The team implemented the pathway and educated staff.
The hospital started a pilot project with the CHF pathway, starting with outpatient services. It lasted two months and involved six patients. Then the hospital started a six-month trial of the entire pathway, which involved 18 patients.
The outpatient pathway specifies that if a patient is admitted to the ED and needs to be treated aggressively with diuretics, he or she is admitted to the hospital on an observation basis for 12 to 24 hours to check the response to treatment, LeGates says.
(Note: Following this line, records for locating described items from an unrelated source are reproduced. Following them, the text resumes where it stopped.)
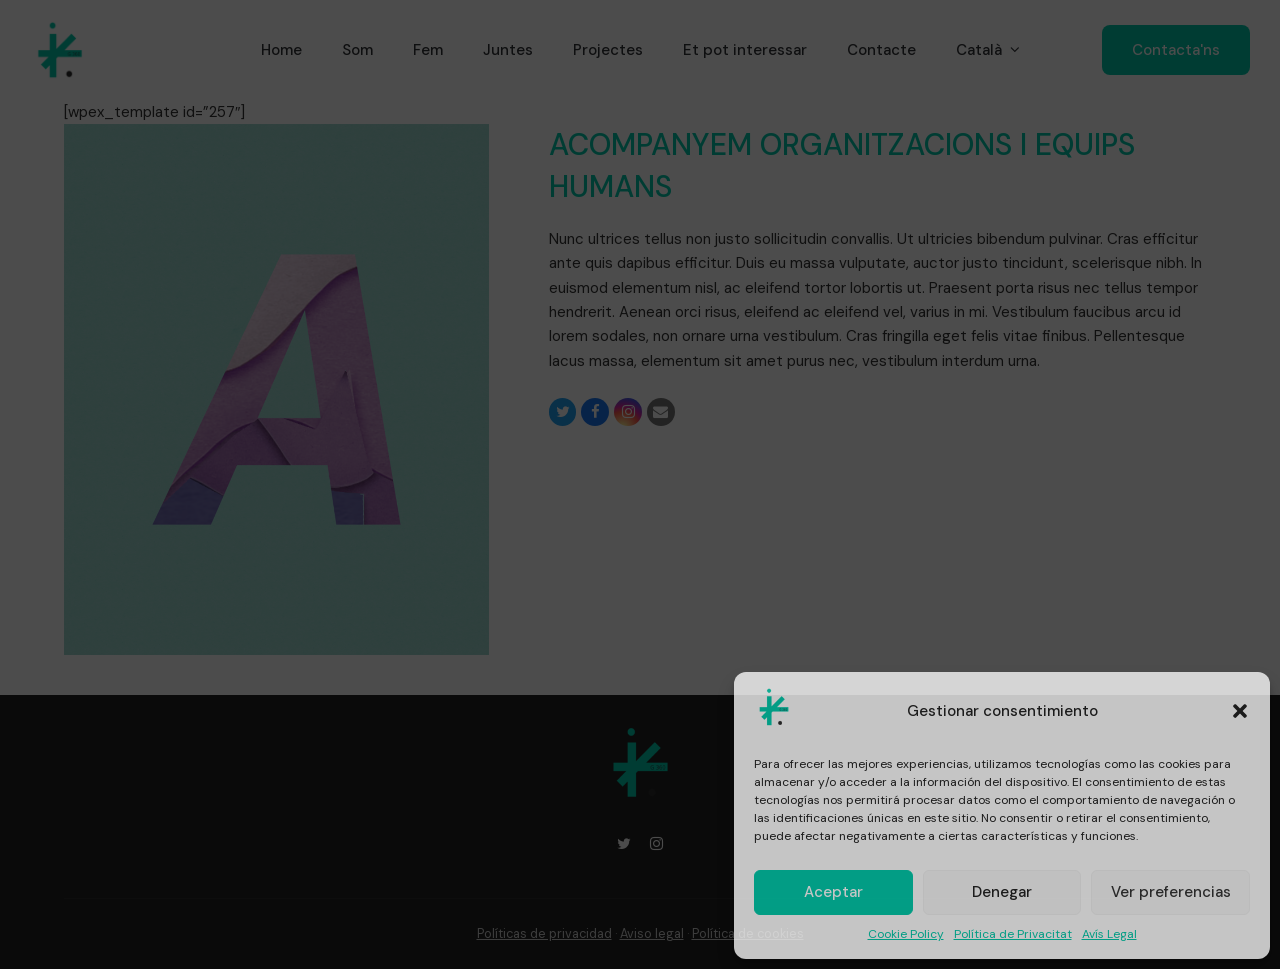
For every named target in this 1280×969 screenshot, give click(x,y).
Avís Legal (1109, 934)
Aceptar (833, 892)
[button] (1240, 711)
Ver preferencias (1171, 892)
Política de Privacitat (1013, 934)
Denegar (1002, 892)
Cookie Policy (906, 934)
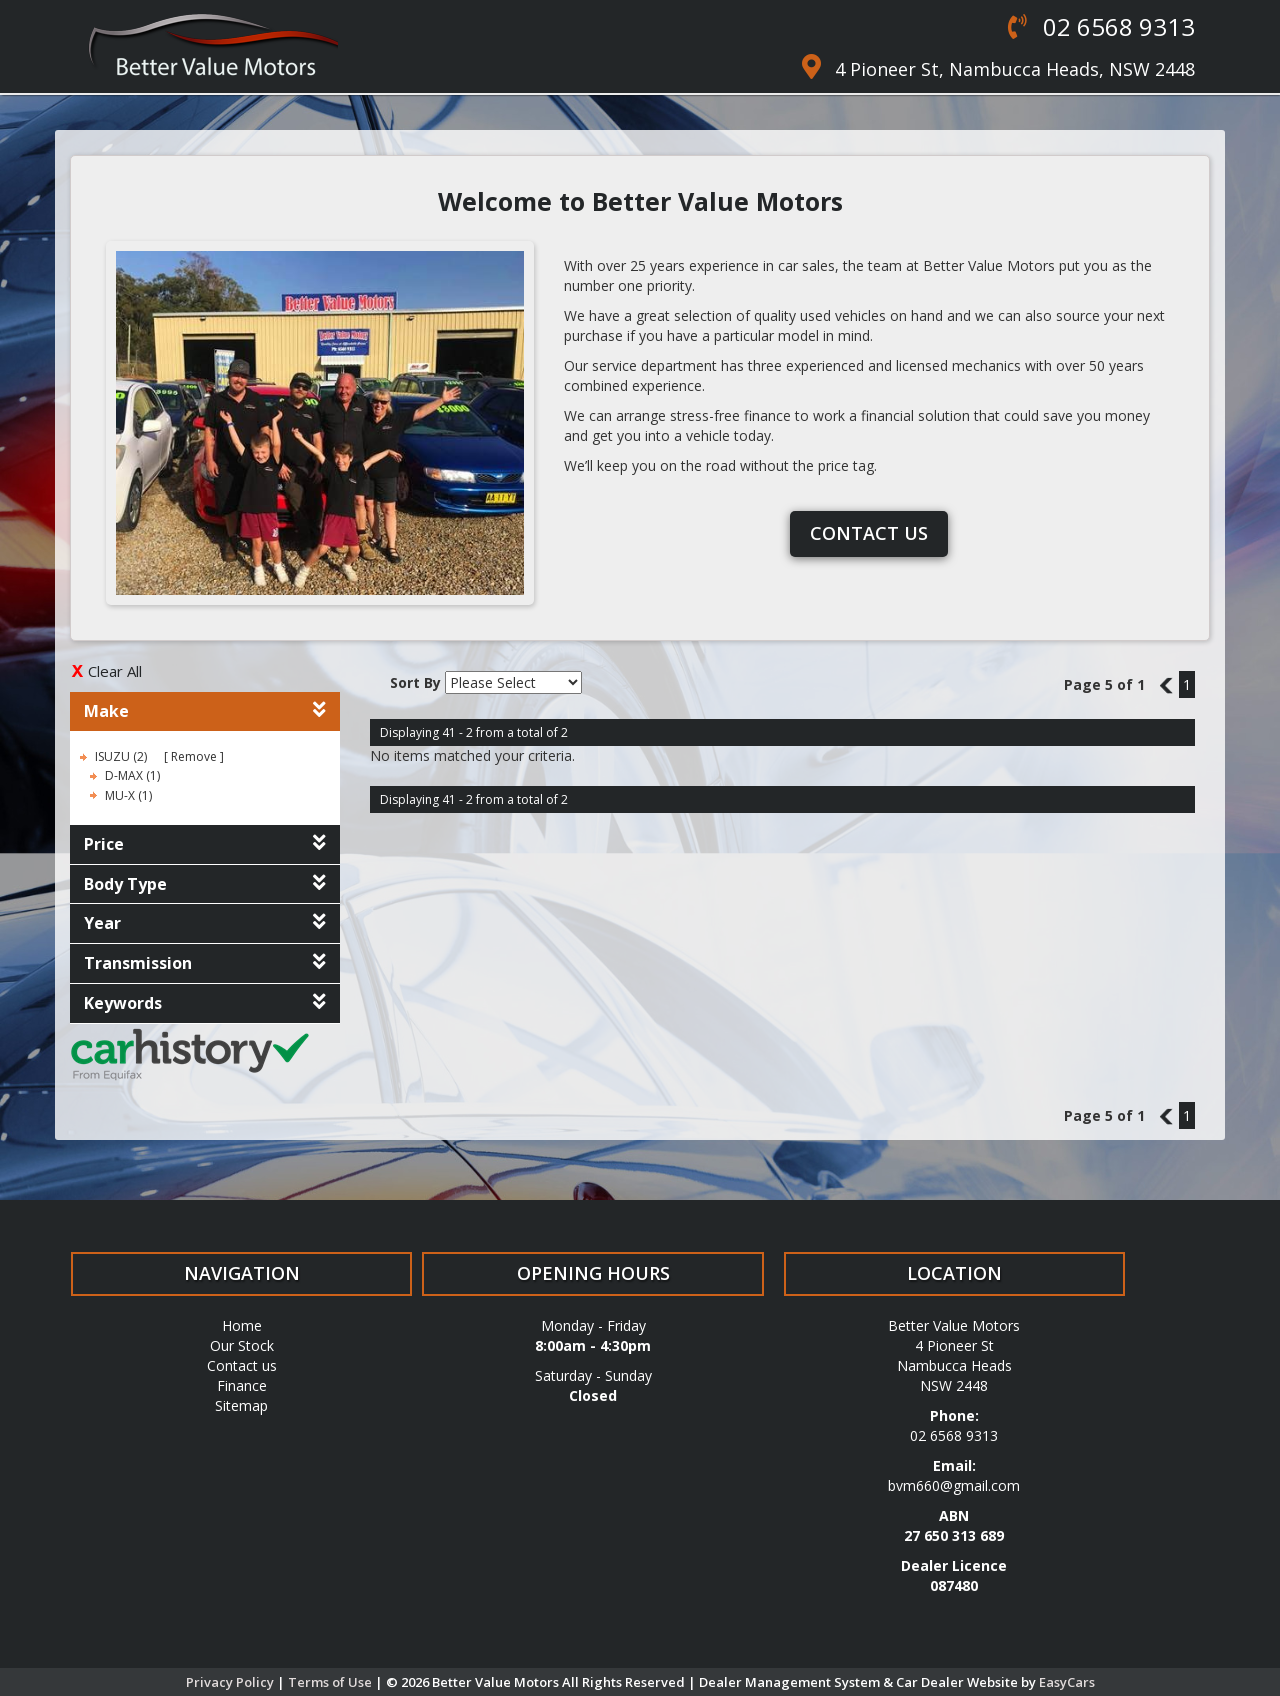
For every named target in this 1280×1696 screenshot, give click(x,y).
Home (242, 1325)
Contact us (869, 533)
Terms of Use (331, 1682)
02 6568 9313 (1116, 26)
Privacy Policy (231, 1682)
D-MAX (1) (132, 775)
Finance (242, 1385)
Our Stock (242, 1345)
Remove (194, 756)
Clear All (115, 671)
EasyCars (1067, 1682)
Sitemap (241, 1405)
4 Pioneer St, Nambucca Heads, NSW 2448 (1015, 69)
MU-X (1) (128, 795)
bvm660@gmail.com (954, 1485)
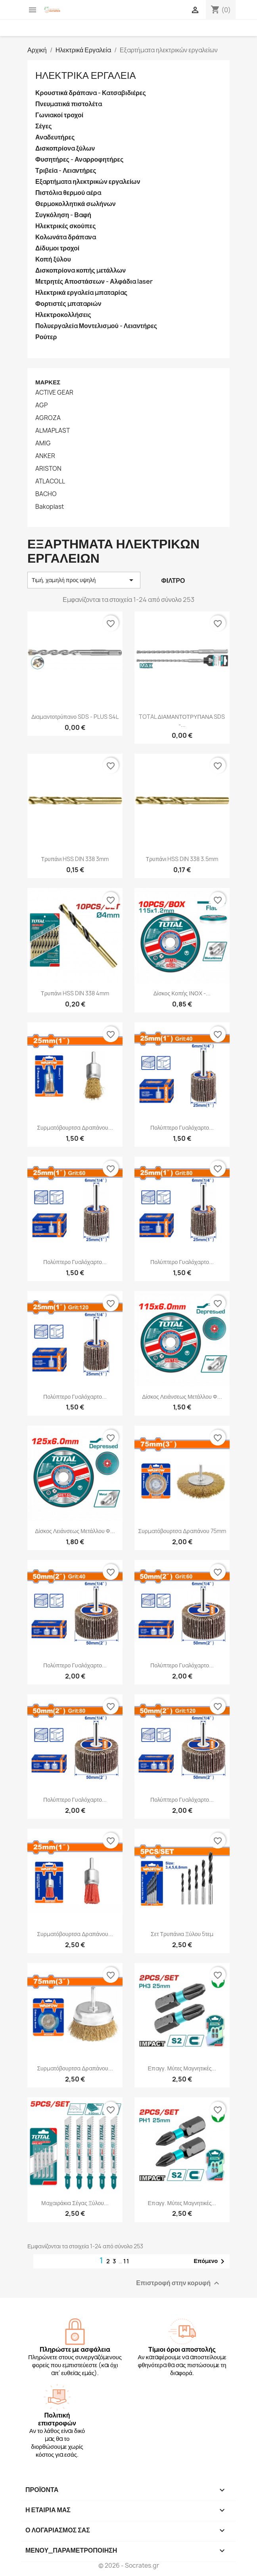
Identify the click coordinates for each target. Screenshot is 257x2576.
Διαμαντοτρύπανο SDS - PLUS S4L (75, 716)
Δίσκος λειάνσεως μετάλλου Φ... (182, 1396)
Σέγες (43, 126)
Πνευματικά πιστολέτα (68, 104)
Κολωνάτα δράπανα (65, 237)
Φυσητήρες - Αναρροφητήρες (79, 159)
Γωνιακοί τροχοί (59, 115)
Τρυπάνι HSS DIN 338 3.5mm (182, 859)
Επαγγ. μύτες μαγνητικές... (182, 2068)
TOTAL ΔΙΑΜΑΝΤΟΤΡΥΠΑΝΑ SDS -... (182, 720)
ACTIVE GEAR (54, 393)
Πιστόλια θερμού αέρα (68, 193)
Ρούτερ (46, 337)
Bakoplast (49, 507)
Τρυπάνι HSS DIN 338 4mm (75, 993)
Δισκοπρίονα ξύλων (65, 148)
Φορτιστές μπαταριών (68, 304)
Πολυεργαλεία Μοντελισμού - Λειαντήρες (96, 326)
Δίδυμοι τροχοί (57, 248)
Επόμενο (210, 2261)
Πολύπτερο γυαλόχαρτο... (182, 1127)
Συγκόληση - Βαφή (63, 215)
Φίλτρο (173, 580)
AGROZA (48, 418)
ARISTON (48, 469)
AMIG (43, 443)
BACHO (46, 494)
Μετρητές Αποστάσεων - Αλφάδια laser (94, 281)
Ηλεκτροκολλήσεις (63, 315)
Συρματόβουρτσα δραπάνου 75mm (182, 1531)
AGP (41, 405)
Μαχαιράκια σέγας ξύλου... (75, 2203)
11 (126, 2261)
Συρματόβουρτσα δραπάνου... (75, 1127)
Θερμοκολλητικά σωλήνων (75, 204)
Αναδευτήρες (55, 137)
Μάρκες (47, 382)
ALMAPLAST (52, 431)
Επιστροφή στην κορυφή (178, 2283)
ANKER (45, 456)
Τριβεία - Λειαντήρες (65, 170)
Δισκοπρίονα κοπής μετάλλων (80, 270)
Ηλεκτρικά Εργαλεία (85, 75)
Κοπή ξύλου (53, 259)
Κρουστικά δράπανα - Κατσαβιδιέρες (90, 93)
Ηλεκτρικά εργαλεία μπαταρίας (81, 292)
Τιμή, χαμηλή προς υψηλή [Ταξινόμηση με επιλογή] (84, 580)
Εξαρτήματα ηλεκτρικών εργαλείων (87, 182)
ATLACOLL (50, 481)
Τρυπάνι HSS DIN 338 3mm (75, 859)
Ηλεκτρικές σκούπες (65, 226)
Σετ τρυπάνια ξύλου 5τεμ (182, 1934)
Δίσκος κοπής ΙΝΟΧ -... (182, 993)
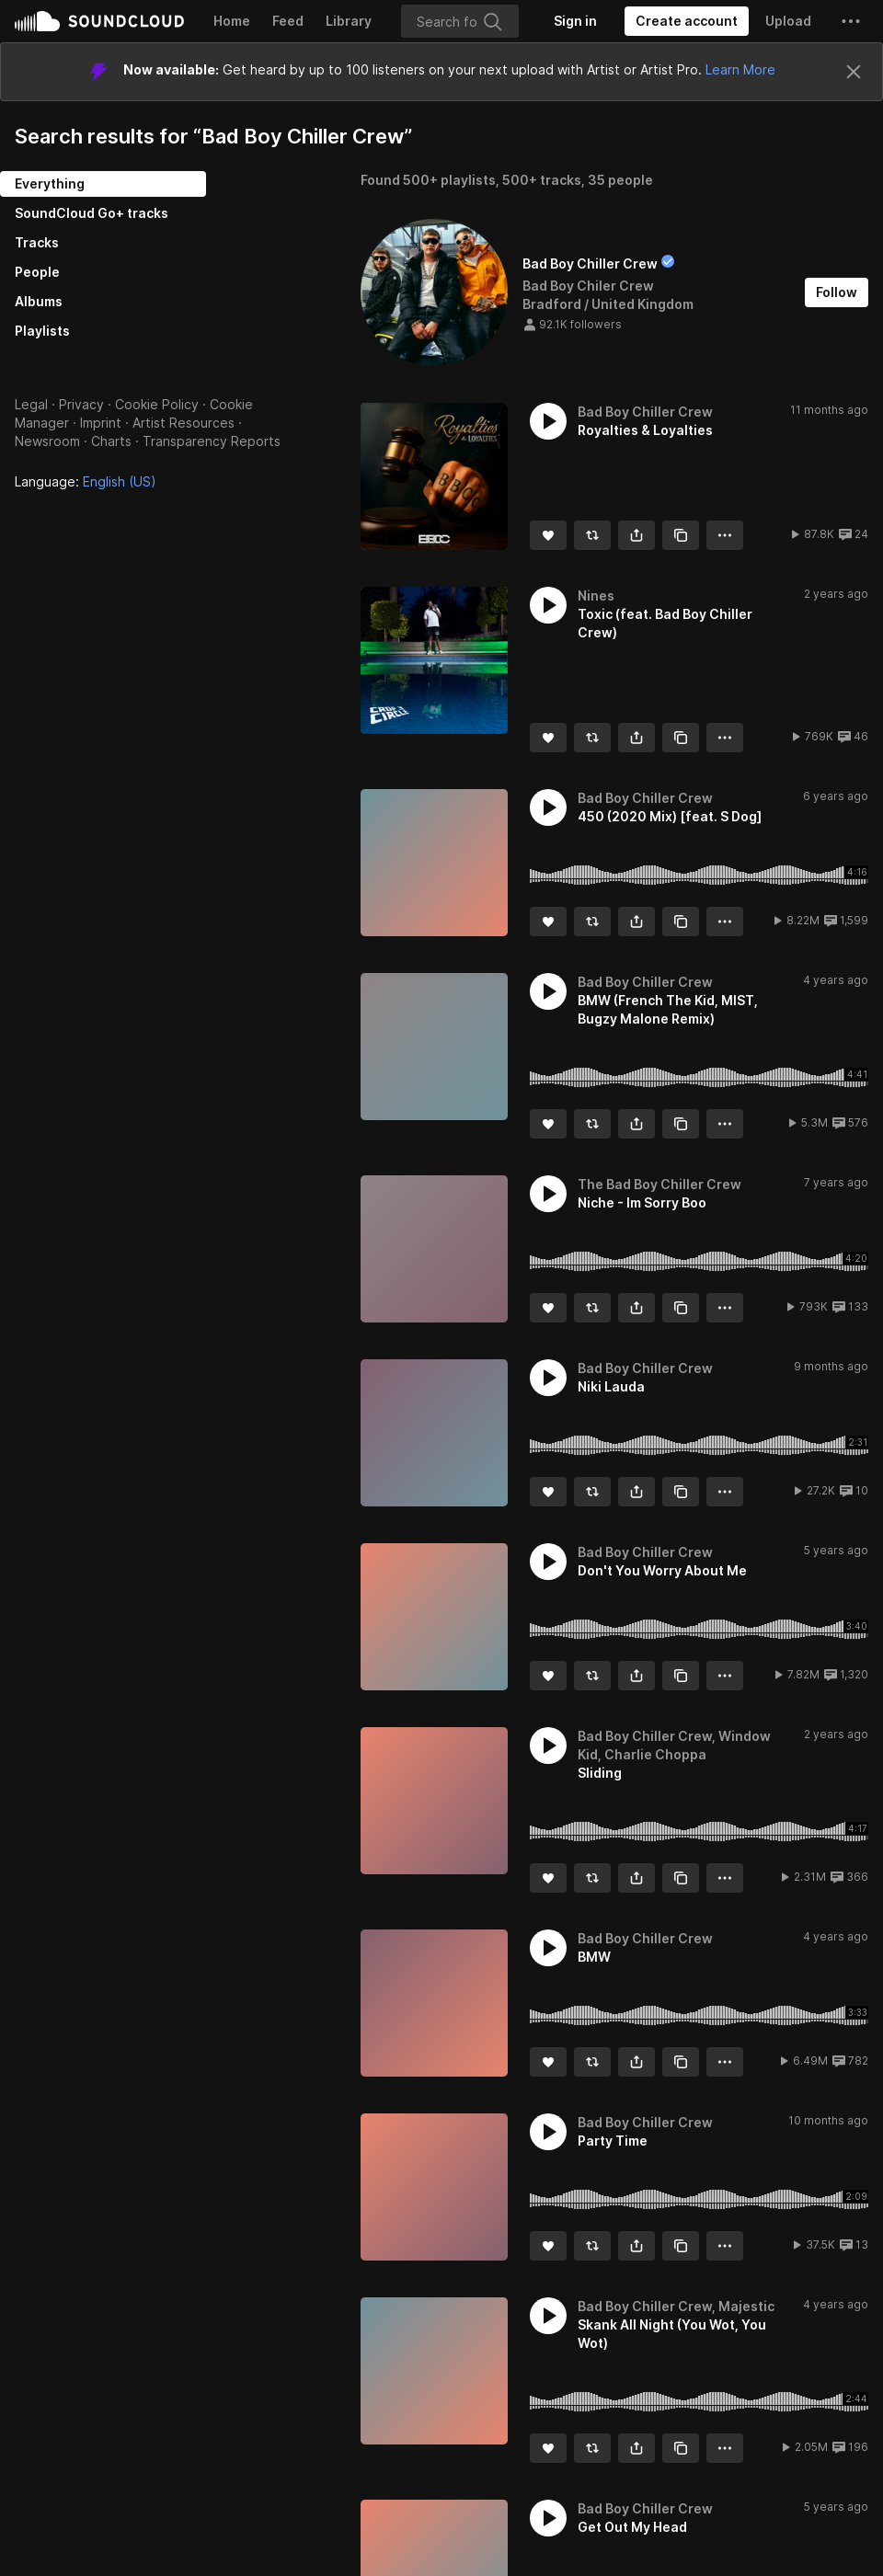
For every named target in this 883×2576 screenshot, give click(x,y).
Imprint (100, 422)
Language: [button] (85, 481)
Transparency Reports (212, 441)
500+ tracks (541, 180)
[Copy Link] (680, 535)
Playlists (42, 330)
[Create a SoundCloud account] (687, 21)
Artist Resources (183, 422)
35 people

If the CHF is not severe and the patient's condition improves after treatment, the patient is discharged and referred to home health care.
The hospital staff on the intermediate care unit underwent eight hours of inservice education and were given an extensive review of cardiopulmonary physiology and assessment, LeGates says.
"The nurses on this pathway are expected to measure jugular venous distension, which means you've got a right-sided heart failure," she explains.
They were taught to listen to heart sounds in detail and to measure the circumference of patients' ankles, rather than use subjective measurements for ankle edema.
The home health nurses also underwent eight hours of education, and the hospital held multiple inservices for staff over a two-month period. "The intermediate care staff and home health nurses were required to attend the inservices, but we had interest from the medical-surgical nurses as well," LeGates adds.